Paul Krugman has a post in which he joins Peter Dorman in blaming Micro for Macro’s failures.   Given my last post, you might expect me to be a little miffed.   Ironically, though I often write about things I don’t know much about–the blog is supposed to be “practice” writing for me–this is a topic about which I really do know a great.   It involves my thesis.   Yet I don’t really have time to deal with the subject as it deserves.

Also, its  ironic because I’m on Krugman’s and Dorman’s side on most political issues.

What’s really interesting is that Krugman cites this paper to make  his case.   At the risk of violating PKIAR (“Paul Krugman is always right”), I’m going to have to point out that there are at least three problems with this.

That’s Science

Even if we take this research as Krugman has; it is not a sign of the weakness of micro theory, but a sign of strength.   You’re supposed to constantly test and re-test a theory to establish its empirical credibility.   Explanatory power is the key: if the theory works in most circumstances, than it is useful and scientific.   Truth is unimportant–let the philosophers worry about that.   Possible violations on the other hand–whether they bear fruit or not–lead to newer, better theories or deeper understanding.

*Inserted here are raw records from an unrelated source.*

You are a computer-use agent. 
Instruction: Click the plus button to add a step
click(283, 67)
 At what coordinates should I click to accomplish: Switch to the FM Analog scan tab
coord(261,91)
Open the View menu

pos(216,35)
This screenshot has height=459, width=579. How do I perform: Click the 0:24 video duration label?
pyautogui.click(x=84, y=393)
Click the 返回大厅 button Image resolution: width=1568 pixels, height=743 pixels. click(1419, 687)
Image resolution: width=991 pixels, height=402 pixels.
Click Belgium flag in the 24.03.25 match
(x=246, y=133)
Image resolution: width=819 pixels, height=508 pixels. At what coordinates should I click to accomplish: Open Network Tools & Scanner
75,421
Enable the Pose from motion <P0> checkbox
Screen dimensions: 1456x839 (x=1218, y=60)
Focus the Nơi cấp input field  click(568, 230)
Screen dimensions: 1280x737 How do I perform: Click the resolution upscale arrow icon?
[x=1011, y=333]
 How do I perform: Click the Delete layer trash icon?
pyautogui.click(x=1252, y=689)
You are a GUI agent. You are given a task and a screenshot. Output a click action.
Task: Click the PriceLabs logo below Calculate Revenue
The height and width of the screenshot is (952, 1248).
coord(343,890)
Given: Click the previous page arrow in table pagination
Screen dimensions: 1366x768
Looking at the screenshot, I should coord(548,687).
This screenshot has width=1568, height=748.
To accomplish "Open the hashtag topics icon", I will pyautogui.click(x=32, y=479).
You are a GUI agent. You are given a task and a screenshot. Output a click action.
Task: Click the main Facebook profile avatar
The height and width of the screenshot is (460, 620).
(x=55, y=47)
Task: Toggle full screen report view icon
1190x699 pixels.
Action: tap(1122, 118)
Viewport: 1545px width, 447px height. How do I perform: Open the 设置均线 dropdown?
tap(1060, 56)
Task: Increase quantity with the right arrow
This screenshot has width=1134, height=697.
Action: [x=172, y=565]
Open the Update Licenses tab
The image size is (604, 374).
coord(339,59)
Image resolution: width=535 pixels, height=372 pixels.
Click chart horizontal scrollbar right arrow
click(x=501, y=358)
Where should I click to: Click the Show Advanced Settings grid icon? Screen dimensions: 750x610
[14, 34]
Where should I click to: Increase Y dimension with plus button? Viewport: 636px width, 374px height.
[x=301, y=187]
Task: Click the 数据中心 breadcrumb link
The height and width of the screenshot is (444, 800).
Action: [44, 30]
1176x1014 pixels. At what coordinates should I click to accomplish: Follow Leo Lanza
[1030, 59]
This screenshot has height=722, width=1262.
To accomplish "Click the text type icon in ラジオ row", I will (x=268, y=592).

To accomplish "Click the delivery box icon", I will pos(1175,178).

The best possible place for a field to be in is to have a successful (empirically) theory in terms of broad–not necessarily universal!–explanatory power AND known violations.   High energy physics has been in a bit of a bind for several decades because the Standard Model of Particle Physics was TOO successful.   It is in this ideal point–a successful theory with possible violations–that micro theory now occupies.

As for microfoundations: well yeah if you assume that standard micro theory as it is applied in macro models is some kind of Deep-Truth-of-the-Universe… yes, then you’ll find that “micro theory” has led you astray.   Except it hasn’t: you’ve led yourselves astray by taking a theory as Truth which has no claim to the title.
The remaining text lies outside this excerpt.